I am talking of simply adding a "hybridization" of the visual effect, and the color/texture principles, not an overcomplicated engine, because SketchUp alrady has the "engine", and they already successfully nailed the line and generic plan artistic styles. I am talking about finishing it up, for both SkecthUp and landscape architecture, in this key area of refinement to consider, and the tool to gitterdone, for the landscape architecture and landscape design, land planning market, ASAP.

That is as As SIMPLE and POWERFUL as Possible. ASAPAP, ok SkASAPAP

With the advancements SketchUp has already made in regard to visualization of concept designs for architects, landscape architects, carpentry, urban planning, garden design and similar design industries who benefit from the less realistic "non photo realistic" effect of SketchUp, it has hard to not say it is nearly perfect. No joke.

The conceptualization of adding actual artistic stroking and line work has been enough to put many architectural and landscape design renderers out of demand, as SketchUp allows anyone to depict their ideas as well represented as some of the best character sketch artists out there.

Of course an artist who employs the SketchUp tool, just increases their potential toolbox, while also saving time to be applied to design instead of traditional former techniques. Which brings up another IMPORTANT point, I am not trying to "replace humans" in design, design is FUN! Wouldn't it be nice to maximize the time we have to actually DESIGN, rather than wrangle data, and cross application constraints all the time? Geez, I am talking human designing more, and data war, and multi-tasking less. IN ONE PLACE FOR HEAVEN'S SAKE: SketchUp! LOL

Thus the line work and styles component of SketchUp is excellent. But we might as well now think more clearly about aiding the same kind of stylization, to help designers, in the areas of color and texture. Color and texture is as much its own dimension of visual design as is the "Plan View". See the plan view, is a lot of surfaces with colors and textures.

The perfect place, to apply this art. And both can use more thinking from SketchUp. At present, there is much opportunity in laying down the principles that carry these same visual benefits that SketchUp has already nailed in the line work power and stylization encapsulation.

(I discuss problems with landscape architecture, to demonstrate the market potential ironically present in those industry constraints and needs.)

1. Now I am talking now to mostly weaknesses in site design color and texture as now struggled with by some, many, landscape architects, and landscape designers, as architectural and interior color and texture is already well thought out by those more advanced industries, in comparison. Believe it or not, the principles that give uniformity and harmony to physical design, one search of "landscape illustrative plans" shows many landscape architects do not presently apply the same principles to their visual design depictions. While SketchUp has certainly helped them, 1000 times more than their own backward academic industry minds, the "color and texture department" is behind the SketchUp line work quality high bar.

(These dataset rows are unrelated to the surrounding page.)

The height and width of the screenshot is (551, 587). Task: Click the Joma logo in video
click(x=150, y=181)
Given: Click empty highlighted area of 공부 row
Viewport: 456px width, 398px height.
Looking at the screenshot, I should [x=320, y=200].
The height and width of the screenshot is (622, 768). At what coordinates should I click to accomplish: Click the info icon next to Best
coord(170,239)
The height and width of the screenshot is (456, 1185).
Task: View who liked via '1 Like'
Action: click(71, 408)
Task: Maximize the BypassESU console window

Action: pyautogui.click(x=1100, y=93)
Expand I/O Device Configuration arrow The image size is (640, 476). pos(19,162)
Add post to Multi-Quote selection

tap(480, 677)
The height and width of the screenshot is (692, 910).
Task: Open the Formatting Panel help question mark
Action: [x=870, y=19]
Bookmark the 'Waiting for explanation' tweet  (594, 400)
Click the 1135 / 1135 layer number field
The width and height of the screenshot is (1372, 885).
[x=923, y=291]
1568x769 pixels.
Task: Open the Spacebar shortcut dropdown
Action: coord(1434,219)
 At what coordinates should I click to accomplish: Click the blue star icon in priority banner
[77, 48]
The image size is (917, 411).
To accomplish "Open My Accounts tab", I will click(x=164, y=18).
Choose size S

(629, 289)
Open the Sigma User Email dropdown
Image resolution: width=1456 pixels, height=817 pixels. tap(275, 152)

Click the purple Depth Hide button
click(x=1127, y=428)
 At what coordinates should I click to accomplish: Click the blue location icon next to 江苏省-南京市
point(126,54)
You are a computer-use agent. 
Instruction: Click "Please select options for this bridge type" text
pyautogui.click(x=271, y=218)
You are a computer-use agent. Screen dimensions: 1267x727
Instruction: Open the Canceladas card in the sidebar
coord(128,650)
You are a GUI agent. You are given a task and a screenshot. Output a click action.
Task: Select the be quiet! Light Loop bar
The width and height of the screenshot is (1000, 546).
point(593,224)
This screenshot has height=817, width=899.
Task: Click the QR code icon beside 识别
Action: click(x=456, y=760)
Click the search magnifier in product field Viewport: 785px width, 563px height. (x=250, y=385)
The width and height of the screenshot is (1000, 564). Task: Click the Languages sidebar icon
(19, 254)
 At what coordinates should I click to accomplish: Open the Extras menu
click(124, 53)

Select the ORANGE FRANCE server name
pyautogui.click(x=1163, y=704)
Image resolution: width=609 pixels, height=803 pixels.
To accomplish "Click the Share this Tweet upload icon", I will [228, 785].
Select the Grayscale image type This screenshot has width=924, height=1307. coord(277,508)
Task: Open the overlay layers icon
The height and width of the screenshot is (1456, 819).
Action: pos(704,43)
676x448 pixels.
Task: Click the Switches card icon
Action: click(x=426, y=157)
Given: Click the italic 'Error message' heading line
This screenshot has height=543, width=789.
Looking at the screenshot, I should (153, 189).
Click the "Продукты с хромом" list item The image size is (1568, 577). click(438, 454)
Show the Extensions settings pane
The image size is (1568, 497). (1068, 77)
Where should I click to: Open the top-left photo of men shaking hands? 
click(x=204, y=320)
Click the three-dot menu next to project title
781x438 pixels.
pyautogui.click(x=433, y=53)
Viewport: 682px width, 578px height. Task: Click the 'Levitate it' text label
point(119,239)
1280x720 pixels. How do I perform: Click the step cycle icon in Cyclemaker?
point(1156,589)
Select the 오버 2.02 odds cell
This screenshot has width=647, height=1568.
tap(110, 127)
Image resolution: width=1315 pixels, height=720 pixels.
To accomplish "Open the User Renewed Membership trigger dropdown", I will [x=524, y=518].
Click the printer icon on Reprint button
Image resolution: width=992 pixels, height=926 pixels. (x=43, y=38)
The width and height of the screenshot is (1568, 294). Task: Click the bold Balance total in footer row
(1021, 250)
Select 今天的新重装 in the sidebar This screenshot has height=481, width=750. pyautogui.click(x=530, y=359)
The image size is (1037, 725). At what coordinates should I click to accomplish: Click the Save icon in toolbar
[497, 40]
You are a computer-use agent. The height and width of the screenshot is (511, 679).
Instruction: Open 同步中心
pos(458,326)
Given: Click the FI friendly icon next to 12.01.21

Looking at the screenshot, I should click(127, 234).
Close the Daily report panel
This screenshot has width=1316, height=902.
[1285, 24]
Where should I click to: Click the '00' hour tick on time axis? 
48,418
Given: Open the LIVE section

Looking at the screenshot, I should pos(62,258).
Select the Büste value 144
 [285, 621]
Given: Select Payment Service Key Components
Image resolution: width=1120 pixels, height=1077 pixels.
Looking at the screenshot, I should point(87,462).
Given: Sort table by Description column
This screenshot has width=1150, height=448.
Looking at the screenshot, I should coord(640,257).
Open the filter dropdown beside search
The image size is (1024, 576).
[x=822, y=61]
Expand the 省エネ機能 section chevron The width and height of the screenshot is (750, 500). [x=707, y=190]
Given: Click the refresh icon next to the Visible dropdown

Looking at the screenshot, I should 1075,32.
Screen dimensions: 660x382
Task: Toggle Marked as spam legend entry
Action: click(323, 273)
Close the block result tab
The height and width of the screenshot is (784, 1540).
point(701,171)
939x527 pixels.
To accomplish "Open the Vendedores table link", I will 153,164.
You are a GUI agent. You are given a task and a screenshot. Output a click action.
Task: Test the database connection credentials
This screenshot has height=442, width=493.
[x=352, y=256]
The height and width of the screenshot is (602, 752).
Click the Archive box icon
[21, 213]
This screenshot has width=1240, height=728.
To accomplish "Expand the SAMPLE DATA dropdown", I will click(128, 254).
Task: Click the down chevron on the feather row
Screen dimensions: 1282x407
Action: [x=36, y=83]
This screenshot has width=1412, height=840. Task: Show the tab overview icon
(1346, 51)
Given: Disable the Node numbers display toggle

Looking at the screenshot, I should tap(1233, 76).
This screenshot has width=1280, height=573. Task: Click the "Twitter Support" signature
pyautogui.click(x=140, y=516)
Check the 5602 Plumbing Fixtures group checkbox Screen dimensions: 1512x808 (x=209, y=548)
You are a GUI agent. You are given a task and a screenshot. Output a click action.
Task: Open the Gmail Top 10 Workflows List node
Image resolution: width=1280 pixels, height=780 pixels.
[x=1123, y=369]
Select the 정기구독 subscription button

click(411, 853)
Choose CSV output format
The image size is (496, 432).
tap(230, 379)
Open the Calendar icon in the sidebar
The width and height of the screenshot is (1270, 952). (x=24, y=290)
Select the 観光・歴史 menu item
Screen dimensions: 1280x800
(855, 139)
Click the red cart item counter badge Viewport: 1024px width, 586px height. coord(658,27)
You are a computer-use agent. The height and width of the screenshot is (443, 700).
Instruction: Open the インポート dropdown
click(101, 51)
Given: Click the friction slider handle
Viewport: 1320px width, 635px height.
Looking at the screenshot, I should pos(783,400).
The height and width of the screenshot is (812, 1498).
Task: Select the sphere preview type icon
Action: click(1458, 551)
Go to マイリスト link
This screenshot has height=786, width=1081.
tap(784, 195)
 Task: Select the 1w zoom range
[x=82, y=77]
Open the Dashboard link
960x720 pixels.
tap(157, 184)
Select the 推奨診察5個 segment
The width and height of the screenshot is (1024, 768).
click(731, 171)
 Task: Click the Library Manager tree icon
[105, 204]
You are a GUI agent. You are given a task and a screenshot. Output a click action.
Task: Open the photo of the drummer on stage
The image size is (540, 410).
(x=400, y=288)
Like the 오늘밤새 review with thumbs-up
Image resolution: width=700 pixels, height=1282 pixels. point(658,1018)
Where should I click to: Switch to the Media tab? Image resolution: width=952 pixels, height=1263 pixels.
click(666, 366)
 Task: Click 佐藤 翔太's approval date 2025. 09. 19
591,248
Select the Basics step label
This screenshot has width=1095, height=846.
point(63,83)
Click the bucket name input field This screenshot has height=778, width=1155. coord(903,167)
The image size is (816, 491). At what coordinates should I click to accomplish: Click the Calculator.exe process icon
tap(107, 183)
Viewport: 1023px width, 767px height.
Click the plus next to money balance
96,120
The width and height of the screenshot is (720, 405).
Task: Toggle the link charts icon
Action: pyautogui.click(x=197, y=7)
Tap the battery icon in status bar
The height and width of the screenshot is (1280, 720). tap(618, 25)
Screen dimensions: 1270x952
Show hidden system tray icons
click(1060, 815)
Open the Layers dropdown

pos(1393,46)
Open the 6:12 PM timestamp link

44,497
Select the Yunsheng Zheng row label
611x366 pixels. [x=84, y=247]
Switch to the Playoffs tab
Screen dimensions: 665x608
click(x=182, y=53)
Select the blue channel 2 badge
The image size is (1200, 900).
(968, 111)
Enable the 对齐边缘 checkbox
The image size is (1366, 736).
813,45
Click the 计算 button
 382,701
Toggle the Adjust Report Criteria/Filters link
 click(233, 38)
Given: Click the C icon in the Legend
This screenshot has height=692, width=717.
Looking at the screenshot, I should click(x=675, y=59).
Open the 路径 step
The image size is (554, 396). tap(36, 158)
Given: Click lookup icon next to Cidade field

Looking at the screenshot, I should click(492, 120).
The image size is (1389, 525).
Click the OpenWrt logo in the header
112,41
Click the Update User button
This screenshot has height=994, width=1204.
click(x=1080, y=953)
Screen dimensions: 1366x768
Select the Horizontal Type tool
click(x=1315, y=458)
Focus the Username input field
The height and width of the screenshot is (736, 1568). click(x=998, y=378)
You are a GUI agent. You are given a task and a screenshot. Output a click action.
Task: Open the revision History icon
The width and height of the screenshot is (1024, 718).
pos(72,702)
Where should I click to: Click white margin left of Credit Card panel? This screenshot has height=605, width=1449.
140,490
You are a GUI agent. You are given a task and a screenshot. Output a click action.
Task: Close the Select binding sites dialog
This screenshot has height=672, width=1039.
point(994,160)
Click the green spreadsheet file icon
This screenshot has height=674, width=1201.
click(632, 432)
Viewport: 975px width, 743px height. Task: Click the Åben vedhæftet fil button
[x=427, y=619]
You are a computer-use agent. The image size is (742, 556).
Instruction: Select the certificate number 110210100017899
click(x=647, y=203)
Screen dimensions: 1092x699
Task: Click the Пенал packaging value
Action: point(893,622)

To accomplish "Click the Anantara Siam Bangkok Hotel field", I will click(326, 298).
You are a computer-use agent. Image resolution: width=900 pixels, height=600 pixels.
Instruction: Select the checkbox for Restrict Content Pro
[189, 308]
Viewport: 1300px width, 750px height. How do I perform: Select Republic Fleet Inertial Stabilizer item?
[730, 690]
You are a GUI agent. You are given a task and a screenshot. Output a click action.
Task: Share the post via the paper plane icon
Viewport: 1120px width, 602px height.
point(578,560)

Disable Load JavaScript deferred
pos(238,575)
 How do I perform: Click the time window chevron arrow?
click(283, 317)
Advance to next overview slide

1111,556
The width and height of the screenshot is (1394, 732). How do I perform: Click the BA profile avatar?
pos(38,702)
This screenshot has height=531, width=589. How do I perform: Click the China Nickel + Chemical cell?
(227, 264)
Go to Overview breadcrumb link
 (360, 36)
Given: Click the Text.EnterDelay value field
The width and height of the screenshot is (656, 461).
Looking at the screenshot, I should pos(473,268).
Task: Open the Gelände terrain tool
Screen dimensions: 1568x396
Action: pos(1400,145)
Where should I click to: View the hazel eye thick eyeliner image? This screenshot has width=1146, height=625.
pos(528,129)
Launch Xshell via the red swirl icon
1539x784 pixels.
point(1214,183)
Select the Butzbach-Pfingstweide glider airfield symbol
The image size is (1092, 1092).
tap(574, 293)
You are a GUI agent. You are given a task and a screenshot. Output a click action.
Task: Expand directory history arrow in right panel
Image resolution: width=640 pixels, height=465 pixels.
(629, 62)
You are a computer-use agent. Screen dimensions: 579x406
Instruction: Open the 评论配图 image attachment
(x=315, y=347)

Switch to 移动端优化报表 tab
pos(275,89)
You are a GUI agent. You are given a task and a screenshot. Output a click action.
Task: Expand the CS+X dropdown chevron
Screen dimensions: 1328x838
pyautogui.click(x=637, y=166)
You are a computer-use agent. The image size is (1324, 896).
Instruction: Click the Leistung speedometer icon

And in such an OPPORTUNITY as this, the "Plan View" becomes the natural target Guinea pig, at present a multi-colored cowlick wonder of a visual hack job, a pizza with 100 ingredients. See, imagine if a designer could apply SketchUp line styles in piecemeal fashion, style 1 here, style 2 lines there, style 3 and 4 lines here, here a little, there a little, over here some more, it would soon become a visual nightmare wouldn't it?

Well, that is EXACTLY what many designers are doing with color and texture!

Now SketchUp solved the line nightmare did they not? They hit it out of the park, out of the state! And they can do the same with colors and textures, while still inspiring designers to apply their own preferences in colors and textures as part of design, but with known solid principles (like with the line stuff), and identifiable "styles" to visualize beforehand, in mind, in the same simple manner, where they still apply the elements.

In the streamlined process, certain mistakes are "coached" out by the principles and palette itself, the "ingredients" are not sky's the limit, that is when the nightmare of visual cacophony and disharmony begins. And some things can be automated. Like who wants to fill the same stuff you always fill, all the time, if there is another optional time saving method, to open more time for design detailing, right?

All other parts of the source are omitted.